--- Extracted material ---
——

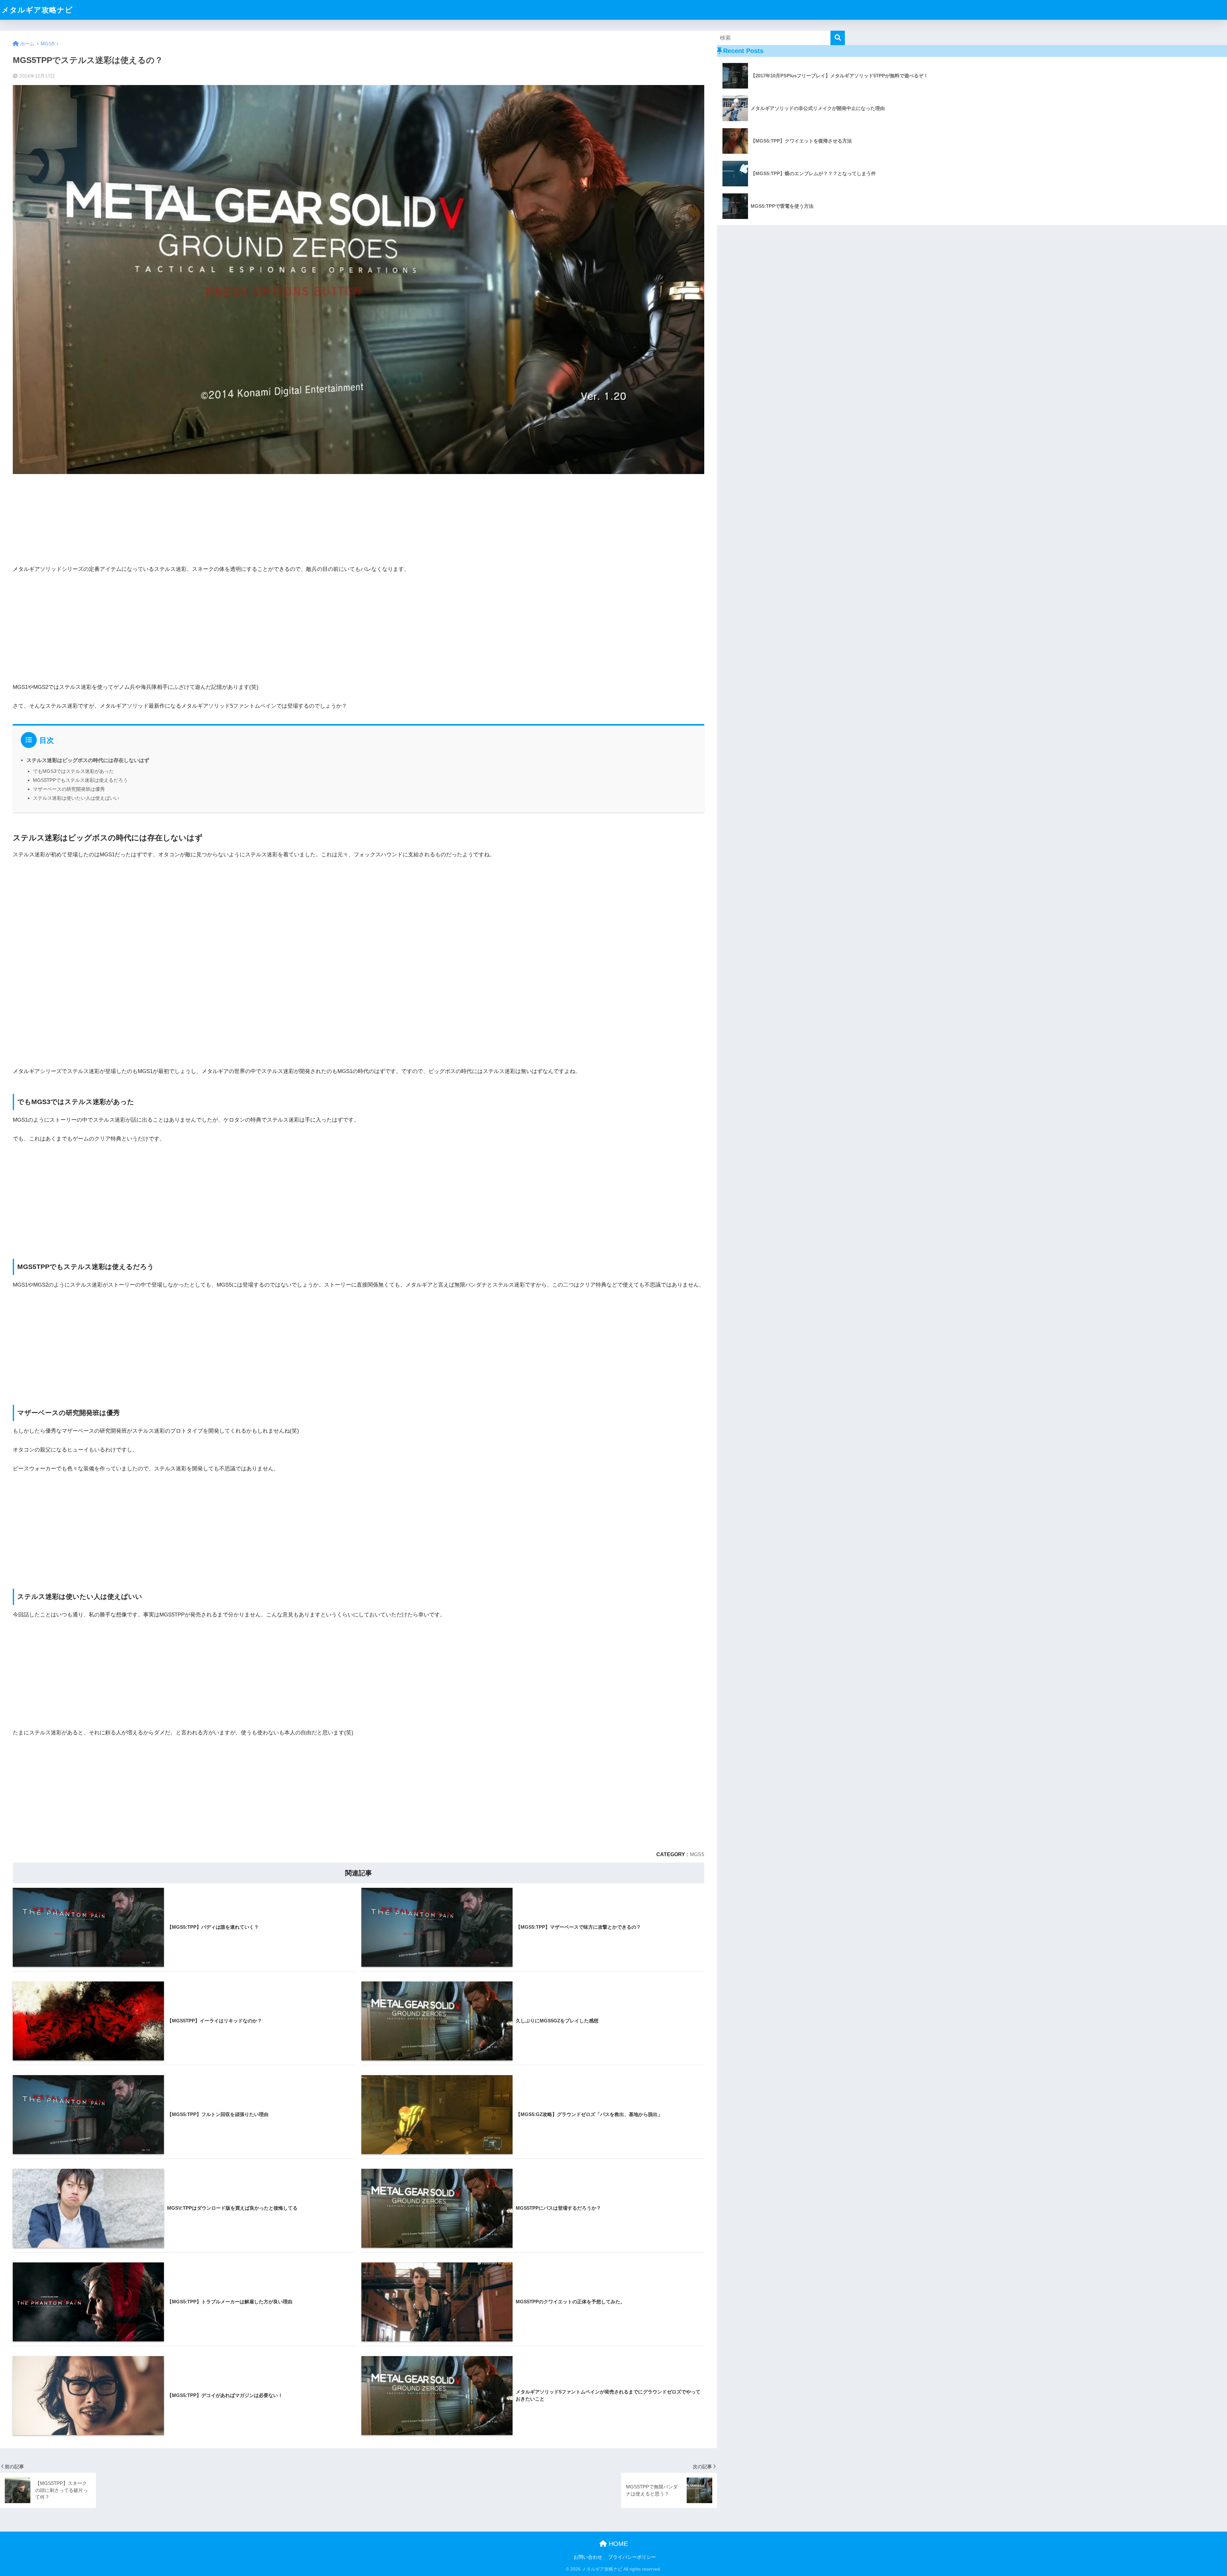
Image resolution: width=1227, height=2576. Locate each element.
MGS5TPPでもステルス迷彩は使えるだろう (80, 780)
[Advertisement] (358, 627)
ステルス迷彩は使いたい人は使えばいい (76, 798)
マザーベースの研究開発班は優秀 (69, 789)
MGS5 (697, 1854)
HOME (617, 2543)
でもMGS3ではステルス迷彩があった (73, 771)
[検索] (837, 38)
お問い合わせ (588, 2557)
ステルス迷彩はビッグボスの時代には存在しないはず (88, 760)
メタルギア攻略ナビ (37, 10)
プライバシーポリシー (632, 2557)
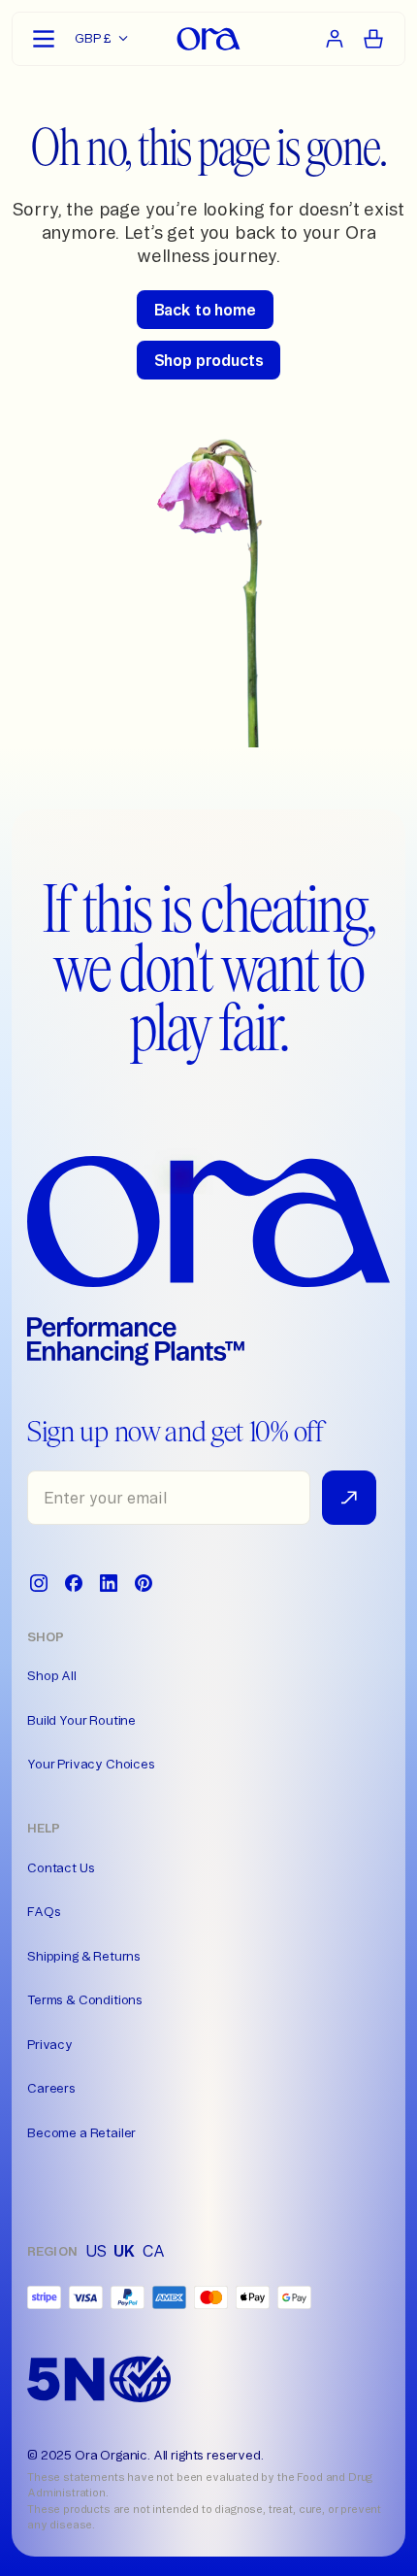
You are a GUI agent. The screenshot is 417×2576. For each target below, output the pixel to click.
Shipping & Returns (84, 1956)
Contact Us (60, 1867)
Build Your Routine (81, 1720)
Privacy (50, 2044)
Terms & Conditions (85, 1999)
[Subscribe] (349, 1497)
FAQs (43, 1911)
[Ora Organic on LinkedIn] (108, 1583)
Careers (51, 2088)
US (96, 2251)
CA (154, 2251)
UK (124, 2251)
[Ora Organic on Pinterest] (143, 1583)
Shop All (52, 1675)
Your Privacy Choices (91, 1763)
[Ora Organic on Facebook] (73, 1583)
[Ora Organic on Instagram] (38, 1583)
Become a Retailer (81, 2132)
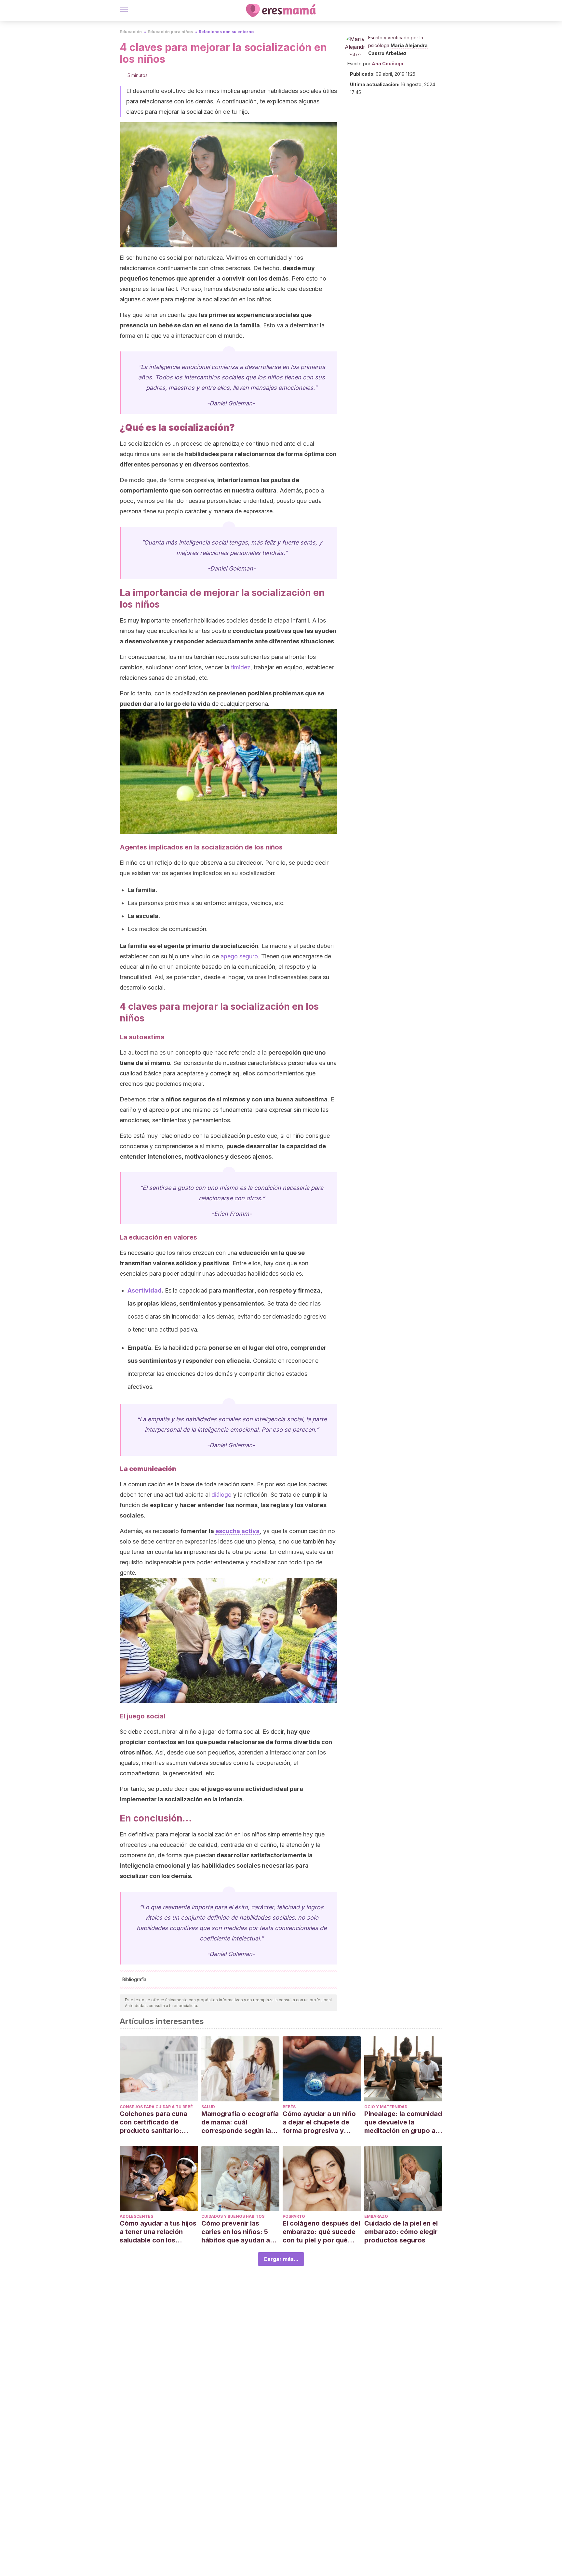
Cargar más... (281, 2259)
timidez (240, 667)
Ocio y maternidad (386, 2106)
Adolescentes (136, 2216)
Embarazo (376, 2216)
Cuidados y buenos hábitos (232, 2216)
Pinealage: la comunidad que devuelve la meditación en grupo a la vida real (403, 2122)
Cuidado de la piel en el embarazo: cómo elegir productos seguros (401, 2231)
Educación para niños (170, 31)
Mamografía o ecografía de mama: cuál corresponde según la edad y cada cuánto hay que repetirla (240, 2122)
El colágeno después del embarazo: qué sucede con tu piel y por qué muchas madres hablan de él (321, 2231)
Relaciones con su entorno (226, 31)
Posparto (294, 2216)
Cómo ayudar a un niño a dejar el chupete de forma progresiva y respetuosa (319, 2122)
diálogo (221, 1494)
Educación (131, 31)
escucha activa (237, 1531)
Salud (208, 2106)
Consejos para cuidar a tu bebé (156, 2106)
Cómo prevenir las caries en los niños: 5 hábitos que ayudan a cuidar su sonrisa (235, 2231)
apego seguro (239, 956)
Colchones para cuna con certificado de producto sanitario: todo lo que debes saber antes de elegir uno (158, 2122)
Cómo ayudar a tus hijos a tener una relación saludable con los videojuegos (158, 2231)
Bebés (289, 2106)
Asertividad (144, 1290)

——

--- Work required ---
Produce an exact copy of each line from the one holding "Cuidado de la" through the last line of the records, both included, and nothing more.

--- Result for this exercise ---
Cuidado de la piel en el embarazo: cómo elegir productos seguros (401, 2231)
Educación para niños (170, 31)
Mamografía o ecografía de mama: cuál corresponde según la edad y cada cuánto hay que repetirla (240, 2122)
El colágeno después del embarazo: qué sucede con tu piel y por qué muchas madres hablan de él (321, 2231)
Relaciones con su entorno (226, 31)
Posparto (294, 2216)
Cómo ayudar a un niño a dejar el chupete de forma progresiva y respetuosa (319, 2122)
diálogo (221, 1494)
Educación (131, 31)
escucha activa (237, 1531)
Salud (208, 2106)
Consejos para cuidar a tu bebé (156, 2106)
Cómo prevenir las caries en los niños: 5 hábitos que ayudan a cuidar su sonrisa (235, 2231)
apego seguro (239, 956)
Colchones para cuna con certificado de producto sanitario: todo lo que debes saber antes de elegir uno (158, 2122)
Cómo ayudar a tus hijos a tener una relación saludable con los videojuegos (158, 2231)
Bebés (289, 2106)
Asertividad (144, 1290)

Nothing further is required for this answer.